Given passage Start Marker
I have looked at those toads they just dont appeal to me. I prefer regular toads because of how they look

----------


## Deku

> Like others have said - bumble bee toads or yellow spotted climbing toads! 
> 
> I have a Cane Toad and I really wouldn't recommend them. Mine is skittish, came to me with a parasite load and it's just failing to adjust to captivity. They're probably a hit or a miss because of them being wild caught but I took the chance because they're collected from invasive populations. I wouldn't recommend any other wild caught toads either, unless you catch them yourself, so not to contribute to the stressful collecting for the pet trade.


I figured they are skittish but im not sure i can find captive bred toads...

----------


## Deku

> If the American toads only lived 3- 6 years they were either very old or something went wrong, they've been known to live well into their 30's.
> Fowler's toads aren't shy at all. Often they're out in the daytime.
> I've never kept Sonoran desert toads but I've read that they're the least shy and most outgoing of them all and rarely hide.


I do like those. Though not sure if they're frail... I caught my toads from a forest by my house... They were caught as adults... Not sure what went wrong but yeah...

----------


## Deku

> Bumblebee Toads are a possibility, but they can be expensive captive bred.


I saw the bumblebees and im not fond of small amphibians because i got horrible eye sight and cant see small objects well... This is why i am aiming for something bigger

----------


## Xavier

> Fowler's toads aren't shy at all. Often they're out in the daytime.



Yes, this. All my Fowler's toads were bold and outgoing, and lived long lives

----------


## Xavier

> I do like those. Though not sure if they're frail... I caught my toads from a forest by my house... They were caught as adults... Not sure what went wrong but yeah...
Given passage End Marker
▸ **Exercise tasks**:
**1.** Answer each of the following from the toad thread.
(a) According to the toad thread, how long have American toads been known to live?
(b) What reason does the reply beginning "I saw the bumblebees" give for aiming for a bigger toad?
(c) According to the reply beginning "I do like those", where were the toads caught?
**2.** Rewrite the paragraph of the toad thread that begins "I have a Cane Toad" as a short bulleted list that keeps its main facts.
Data shown Start Marker
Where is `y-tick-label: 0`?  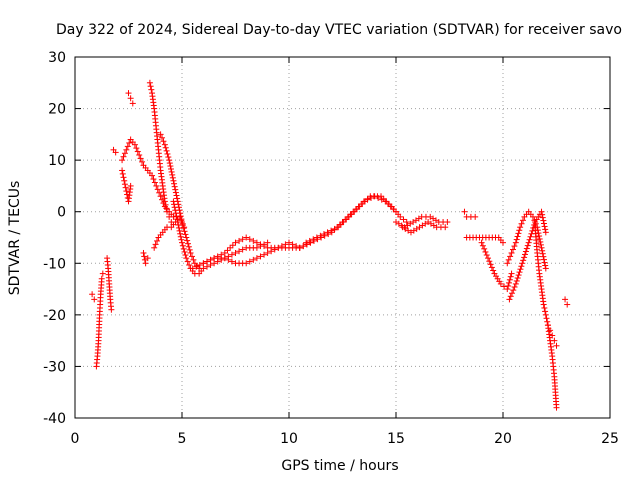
Data shown End Marker
▸ **Answers below**:
**1.**
(a) Well into their 30's.
(b) The poster has horrible eyesight and can't see small objects well.
(c) In a forest near the poster's house.

**2.**
- The writer keeps a Cane Toad and would not recommend them.
- This toad is skittish, arrived with a parasite load, and is failing to adjust to captivity.
- Because they are wild caught, they are probably a hit or a miss. The writer took the chance because they are collected from invasive populations.
- The writer also advises against other wild-caught toads, unless you catch them yourself, to avoid contributing to stressful collecting for the pet trade.